The following is a review, with sample menus of my favorite eating plans.  Using the principles discussed above and in no particular order or importance:  The Isocaloric, the Keto run, and the Carb cycle.  The information presented is a bare minimum approach to give a general understanding and to avoid boring you to death with too many particulars.

Isocaloric Eating plan
This is the basic idea of eating a true “balanced” diet with the same caloric intake of macronutrients (protein, carbohydrates & fats) being split evenly into thirds.  This can be your baseline eating plan and a great introduction to treating nutrition as a lifestyle and not a fad.  This eating plan allows the most normalcy in people’s lives and when executed properly doesn’t really feel like a diet.

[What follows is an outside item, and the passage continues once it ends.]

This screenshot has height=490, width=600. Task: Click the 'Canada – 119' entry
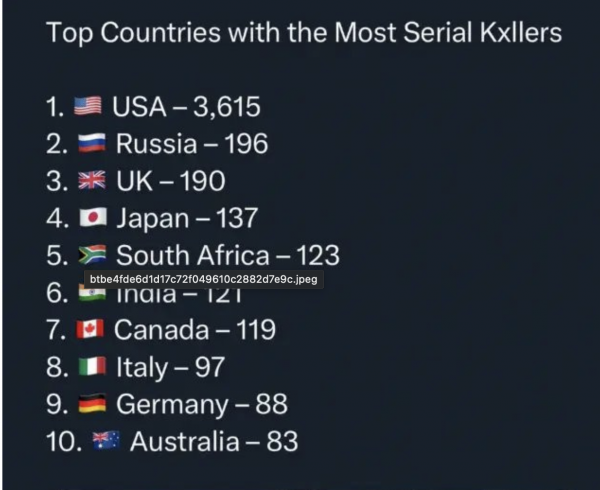(x=195, y=329)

With this plan start with your caloric needs then take that number and multiply it by .33, this will determine your caloric needs per macronutrient.  Divide the number by 4 to determine your protein and carbohydrate amounts in grams and divide by 9 to determine the number of fats in grams.

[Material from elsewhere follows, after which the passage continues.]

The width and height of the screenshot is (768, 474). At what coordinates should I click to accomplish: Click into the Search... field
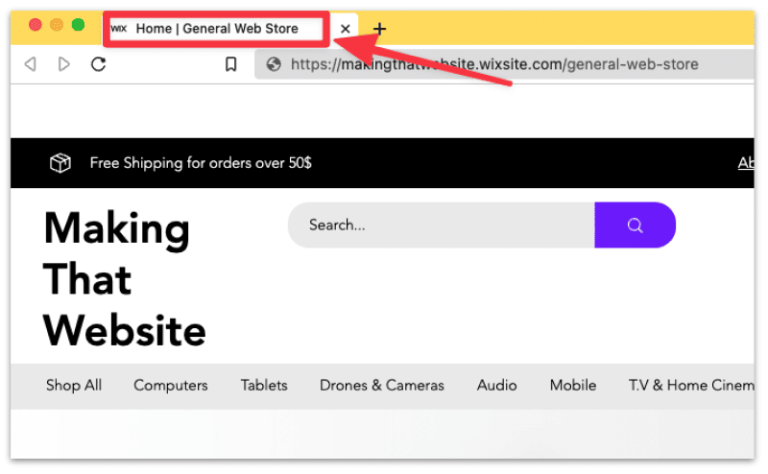pos(440,225)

For Example: At 2000 calories per day
2000 X .33 = 660 of each macronutrient
660 / 4 = 165 grams of both protein and carbs
660 / 9 = 73 grams of fat

Our example would result in a plan allowing 165g of both protein and carbs with 73g of fat.  Now, all that is required is to pick the foods that meet these numbers (there are plenty of food charts available online) preferably from the approved foods listed above.

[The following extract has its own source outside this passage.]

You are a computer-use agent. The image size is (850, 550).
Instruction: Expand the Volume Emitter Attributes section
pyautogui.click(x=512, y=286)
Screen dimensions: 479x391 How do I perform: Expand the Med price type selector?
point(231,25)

Some potential pitfalls with this type of eating plan are:

    • Bad timing of carbohydrate consumption, it’s best to eat carbs in the AM hours and in your post-workout meal.
    • Getting too much of the bad trans-saturated fats or saturated fats. This can be avoided by eating lean protein, if you have trouble hitting total fat calories for a day try adding olive oil or flax seeds to a salad.
    • Eating carbs at night, unless you work out in the evening for your post-workout meal. Carbs should be consumed much earlier in the day.

The many food choices allowed in this plan can cause problems.  Find some favorites and stick with them.  Being a creature of habit is a good thing when it comes to proper nutrition.